### REQUISITI DEL COMPITO
Per favore, riporta fedelmente la parte del brano sulla competitività delle nazioni compresa tra "Fino al 1996 erano stese" e "apprendere ed analizzare).", estremi inclusi.
#### BRANO CITATO
La IMD è una business school (scuola d’affari) che, tra l’altro, dal 1989 pubblica annualmente, a Maggio, il World Competitiveness Yearbook (WCY), una classifica sulla competitività di 60 Paesi tra i più importanti al mondo.

Difatti, i risultati di un’impresa non dipendono esclusivamente dalla propria qualità, ma anche dal contesto nel quale esse operano.

Fino al 1996 erano stese due graduatorie (economie avanzate ed economie emergenti), ma dal 1997, col processo della globalizzazione, s’è deciso di unificarle.

Il WCY è considerato il punto di riferimento mondiale sulla competitività delle nazioni, tant’è che è utilizzato dalle aziende (per determinare gli investimenti), dai Paesi (per stabilire le politiche da attuare) e dagli studiosi (per apprendere ed analizzare).

Esso esamina la capacità delle nazioni di creare e mantenere un ambiente in cui le imprese possano competere.

Sono oltre 300 i parametri presi in considerazione dal WCY tra i quali ricordo alcuni tra i più importanti: la valuta, il mercato del lavoro, la pressione fiscale, la capacità produttiva del tessuto economico, le infrastrutture, gli investimenti, l’istruzione, un ceto medio numeroso, la burocrazia, la qualità della vita, la presenza nel territorio di materie prime, il patrimonio culturale, l’efficienza del governo, l’ambiente, la salute, il livello dell’inflazione, la demografia, la ricerca e l’innovazione, la diversificazione, la coesione sociale, ecc.

Già dopo aver letto questi criteri, ci si può fare un’idea su come l’Italia possa esser classificata in termini di competitività.

Com’è la burocrazia italiana?

E le infrastrutture?

Il governo è efficiente?

E la pressione fiscale è bassa?

E lavoro ce n’è?

L’istruzione è buona?

Siamo un Paese che investe nella ricerca?

Il popolo italiano è sufficientemente giovane?

Se alle risposte che avete dato si aggiunge il fatto che sfruttiamo in minima parte i nostri potenziali punti di forza come il patrimonio culturale, non possiamo che uscirne con le ossa rotte.

Ecco la classifica diffusa pochi giorni fa dall’IMD:

Tabella nr. 1- WCY 2013 - Classifica competitività

Tabella nr. 1- WCY 2013 – Classifica competitività

Di seguito i Paesi che rispetto al 1997 hanno guadagnato almeno 5 posizioni: Cina, Germania, Israele, Corea, Messico, Polonia, Svezia, Svizzera, Taiwan.

Ed ora invece gli Stati che dal 1997 hanno perso almeno 5 posizioni: Argentina, Brasile, Cile, Finlandia, Francia, Grecia, Ungheria, Islanda, Irlanda, Italia, Giappone, Lussemburgo, Paesi Bassi, Nuova Zelanda, Filippine, Portogallo, Sud Africa, Spagna, Regno Unito e Venezuela.

In neretto sono evidenziati gli Stati appartenenti all’Area Euro, e già da questo è possibile capire che l’Euro, anche in termini di competitività, non ha certo influito positivamente per la maggior parte dei Paesi membri.
########
#### VOCI
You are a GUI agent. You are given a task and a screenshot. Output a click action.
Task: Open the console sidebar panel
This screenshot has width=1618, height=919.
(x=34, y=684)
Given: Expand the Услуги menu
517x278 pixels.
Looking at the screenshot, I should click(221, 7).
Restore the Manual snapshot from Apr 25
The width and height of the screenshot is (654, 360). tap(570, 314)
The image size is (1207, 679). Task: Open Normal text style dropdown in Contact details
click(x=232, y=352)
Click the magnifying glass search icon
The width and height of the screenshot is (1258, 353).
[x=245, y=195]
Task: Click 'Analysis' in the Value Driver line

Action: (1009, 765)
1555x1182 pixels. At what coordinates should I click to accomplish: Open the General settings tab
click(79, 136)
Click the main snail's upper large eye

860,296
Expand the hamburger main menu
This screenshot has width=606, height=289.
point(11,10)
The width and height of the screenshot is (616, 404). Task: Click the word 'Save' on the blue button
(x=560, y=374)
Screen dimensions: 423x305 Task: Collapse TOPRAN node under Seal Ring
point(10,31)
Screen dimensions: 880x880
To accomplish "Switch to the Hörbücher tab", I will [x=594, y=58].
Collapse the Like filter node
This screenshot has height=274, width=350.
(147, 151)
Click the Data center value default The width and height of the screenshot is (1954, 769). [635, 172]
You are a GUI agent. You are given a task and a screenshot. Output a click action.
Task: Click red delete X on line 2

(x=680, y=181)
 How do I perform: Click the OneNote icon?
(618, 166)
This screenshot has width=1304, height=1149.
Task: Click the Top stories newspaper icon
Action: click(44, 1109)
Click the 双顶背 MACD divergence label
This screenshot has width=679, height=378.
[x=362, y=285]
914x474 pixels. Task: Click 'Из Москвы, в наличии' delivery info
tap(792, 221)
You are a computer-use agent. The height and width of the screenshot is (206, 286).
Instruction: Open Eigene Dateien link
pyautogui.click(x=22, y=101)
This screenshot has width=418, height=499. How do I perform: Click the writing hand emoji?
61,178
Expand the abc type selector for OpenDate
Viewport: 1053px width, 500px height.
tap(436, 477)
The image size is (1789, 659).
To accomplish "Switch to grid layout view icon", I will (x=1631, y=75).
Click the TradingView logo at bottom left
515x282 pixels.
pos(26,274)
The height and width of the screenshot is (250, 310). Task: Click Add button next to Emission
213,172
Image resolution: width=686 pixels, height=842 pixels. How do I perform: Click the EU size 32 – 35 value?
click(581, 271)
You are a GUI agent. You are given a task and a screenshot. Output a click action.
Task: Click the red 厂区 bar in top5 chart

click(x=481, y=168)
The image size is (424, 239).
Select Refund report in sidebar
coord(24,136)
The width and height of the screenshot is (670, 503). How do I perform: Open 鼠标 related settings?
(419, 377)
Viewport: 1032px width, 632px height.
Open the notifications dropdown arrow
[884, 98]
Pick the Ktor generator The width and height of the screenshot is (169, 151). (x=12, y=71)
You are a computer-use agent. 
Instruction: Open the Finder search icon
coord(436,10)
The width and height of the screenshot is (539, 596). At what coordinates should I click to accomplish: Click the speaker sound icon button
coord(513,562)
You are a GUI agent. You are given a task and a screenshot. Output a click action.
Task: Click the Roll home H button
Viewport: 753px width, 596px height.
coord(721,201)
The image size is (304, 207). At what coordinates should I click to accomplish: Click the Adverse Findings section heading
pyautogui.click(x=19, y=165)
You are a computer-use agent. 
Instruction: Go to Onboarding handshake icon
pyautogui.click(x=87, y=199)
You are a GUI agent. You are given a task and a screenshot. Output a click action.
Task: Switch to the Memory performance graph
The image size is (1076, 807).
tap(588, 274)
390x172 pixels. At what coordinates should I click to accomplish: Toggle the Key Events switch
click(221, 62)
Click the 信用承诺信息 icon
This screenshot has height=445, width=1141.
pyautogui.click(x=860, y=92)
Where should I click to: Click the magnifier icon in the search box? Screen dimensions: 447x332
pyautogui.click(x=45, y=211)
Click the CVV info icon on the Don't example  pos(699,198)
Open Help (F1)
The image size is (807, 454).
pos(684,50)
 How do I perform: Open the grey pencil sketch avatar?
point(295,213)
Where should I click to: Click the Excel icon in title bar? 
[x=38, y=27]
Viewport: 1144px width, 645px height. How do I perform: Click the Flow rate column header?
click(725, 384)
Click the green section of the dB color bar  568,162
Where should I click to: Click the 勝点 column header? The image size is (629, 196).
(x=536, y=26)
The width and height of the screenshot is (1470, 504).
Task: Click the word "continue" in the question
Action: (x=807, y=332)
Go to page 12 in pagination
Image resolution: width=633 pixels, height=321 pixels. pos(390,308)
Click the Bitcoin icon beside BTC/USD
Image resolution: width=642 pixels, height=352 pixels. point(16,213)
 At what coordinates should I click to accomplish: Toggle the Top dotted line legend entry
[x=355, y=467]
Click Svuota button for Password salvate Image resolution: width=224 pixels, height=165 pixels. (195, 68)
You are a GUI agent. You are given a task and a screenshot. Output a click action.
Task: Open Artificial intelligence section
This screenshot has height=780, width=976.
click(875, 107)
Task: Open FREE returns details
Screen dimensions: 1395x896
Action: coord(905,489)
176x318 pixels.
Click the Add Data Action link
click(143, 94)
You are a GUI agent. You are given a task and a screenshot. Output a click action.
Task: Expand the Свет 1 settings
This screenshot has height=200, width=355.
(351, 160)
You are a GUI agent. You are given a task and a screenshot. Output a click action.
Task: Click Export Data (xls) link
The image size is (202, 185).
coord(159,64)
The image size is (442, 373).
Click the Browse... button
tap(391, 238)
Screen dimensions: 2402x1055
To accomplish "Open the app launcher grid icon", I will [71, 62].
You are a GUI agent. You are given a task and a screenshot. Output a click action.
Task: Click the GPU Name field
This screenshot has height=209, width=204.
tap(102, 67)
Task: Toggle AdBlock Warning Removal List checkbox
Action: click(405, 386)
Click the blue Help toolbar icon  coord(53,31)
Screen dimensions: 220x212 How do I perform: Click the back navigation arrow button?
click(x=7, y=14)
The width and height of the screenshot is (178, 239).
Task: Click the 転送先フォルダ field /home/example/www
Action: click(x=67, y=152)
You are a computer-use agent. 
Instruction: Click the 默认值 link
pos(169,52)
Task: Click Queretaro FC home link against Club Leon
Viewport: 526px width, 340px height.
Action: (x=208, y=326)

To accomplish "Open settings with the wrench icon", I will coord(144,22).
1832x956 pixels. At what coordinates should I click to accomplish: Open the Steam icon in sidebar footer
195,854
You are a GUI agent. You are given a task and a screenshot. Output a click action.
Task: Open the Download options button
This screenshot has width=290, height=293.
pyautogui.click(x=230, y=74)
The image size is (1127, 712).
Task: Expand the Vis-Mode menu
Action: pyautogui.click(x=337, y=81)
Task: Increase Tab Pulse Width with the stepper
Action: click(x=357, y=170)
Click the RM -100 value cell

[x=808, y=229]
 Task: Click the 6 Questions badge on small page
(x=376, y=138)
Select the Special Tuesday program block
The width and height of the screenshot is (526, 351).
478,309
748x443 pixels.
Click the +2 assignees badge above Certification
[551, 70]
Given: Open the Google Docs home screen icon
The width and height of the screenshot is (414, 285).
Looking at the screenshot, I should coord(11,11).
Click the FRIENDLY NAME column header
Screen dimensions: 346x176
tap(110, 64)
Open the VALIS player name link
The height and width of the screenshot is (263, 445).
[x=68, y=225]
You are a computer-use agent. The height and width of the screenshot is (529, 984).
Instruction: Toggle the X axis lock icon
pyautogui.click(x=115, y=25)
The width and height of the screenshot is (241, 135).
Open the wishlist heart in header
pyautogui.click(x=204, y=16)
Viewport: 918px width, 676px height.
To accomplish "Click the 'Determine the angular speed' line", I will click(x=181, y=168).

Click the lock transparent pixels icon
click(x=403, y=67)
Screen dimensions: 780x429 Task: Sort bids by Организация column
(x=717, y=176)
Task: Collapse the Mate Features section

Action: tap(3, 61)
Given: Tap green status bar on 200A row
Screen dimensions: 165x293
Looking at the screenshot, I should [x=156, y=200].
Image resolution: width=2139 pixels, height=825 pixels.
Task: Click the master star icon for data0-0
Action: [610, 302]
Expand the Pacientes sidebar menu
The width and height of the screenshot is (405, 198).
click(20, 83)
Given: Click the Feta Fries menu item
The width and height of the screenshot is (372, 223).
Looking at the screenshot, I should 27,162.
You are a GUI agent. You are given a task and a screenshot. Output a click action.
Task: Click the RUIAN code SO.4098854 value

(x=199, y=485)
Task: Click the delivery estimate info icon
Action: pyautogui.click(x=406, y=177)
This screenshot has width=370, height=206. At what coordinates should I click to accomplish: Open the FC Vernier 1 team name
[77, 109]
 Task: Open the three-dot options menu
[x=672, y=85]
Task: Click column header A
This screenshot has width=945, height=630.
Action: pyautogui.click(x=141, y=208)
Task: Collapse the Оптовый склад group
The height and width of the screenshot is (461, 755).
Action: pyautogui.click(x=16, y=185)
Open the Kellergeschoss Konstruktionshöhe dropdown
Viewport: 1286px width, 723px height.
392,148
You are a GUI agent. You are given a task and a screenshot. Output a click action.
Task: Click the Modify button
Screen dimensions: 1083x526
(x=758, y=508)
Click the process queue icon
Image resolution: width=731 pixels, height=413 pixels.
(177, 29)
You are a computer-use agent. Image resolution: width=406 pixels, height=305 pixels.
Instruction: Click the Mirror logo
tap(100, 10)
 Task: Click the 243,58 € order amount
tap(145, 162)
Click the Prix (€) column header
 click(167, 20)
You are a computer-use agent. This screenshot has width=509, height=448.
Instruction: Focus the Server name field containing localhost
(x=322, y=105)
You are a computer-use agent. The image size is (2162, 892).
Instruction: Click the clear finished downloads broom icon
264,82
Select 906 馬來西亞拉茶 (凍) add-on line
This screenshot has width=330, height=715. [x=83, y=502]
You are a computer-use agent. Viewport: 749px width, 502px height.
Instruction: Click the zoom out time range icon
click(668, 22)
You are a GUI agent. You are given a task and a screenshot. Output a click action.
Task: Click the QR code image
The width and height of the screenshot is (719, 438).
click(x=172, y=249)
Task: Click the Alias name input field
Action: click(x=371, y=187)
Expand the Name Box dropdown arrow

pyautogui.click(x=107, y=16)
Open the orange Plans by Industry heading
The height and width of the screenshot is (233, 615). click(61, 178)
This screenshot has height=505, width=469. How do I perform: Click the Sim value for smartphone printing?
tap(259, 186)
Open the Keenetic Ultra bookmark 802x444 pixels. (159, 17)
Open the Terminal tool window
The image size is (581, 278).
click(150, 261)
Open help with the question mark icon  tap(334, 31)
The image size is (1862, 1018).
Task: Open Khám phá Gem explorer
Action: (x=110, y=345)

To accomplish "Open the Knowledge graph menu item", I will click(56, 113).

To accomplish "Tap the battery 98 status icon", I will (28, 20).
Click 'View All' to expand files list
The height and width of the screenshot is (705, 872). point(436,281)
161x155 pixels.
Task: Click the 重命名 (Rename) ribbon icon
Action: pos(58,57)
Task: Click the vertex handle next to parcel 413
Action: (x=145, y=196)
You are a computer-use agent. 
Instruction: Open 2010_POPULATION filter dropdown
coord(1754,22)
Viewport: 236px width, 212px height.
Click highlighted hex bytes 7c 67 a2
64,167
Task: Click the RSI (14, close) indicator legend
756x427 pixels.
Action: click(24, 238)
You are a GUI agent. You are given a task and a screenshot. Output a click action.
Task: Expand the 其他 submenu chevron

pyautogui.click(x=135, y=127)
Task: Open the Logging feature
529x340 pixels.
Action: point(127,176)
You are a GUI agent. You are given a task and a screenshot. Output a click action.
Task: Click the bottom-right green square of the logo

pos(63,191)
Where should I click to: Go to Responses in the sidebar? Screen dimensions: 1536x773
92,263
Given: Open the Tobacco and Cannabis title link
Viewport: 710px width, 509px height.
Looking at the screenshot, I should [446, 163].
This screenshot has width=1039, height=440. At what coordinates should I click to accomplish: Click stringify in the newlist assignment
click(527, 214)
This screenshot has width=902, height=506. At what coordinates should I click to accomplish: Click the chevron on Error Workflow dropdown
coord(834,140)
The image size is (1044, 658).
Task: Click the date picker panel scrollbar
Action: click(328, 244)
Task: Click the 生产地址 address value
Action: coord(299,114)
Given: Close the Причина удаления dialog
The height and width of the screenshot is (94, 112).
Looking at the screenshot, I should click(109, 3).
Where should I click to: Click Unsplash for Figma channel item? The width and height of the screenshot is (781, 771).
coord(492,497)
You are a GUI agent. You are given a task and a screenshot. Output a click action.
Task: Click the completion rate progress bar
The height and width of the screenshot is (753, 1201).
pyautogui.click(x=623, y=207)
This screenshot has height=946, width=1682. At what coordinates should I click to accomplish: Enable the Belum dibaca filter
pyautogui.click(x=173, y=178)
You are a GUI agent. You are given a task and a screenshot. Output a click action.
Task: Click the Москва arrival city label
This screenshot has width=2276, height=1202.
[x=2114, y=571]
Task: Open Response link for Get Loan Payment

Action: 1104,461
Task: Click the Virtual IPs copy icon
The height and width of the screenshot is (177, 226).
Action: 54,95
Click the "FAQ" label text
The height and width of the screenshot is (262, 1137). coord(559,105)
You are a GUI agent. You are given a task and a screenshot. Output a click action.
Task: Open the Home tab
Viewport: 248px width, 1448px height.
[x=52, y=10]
########
### SOLUZIONE DELL'ESERCIZIO
Fino al 1996 erano stese due graduatorie (economie avanzate ed economie emergenti), ma dal 1997, col processo della globalizzazione, s’è deciso di unificarle.

Il WCY è considerato il punto di riferimento mondiale sulla competitività delle nazioni, tant’è che è utilizzato dalle aziende (per determinare gli investimenti), dai Paesi (per stabilire le politiche da attuare) e dagli studiosi (per apprendere ed analizzare).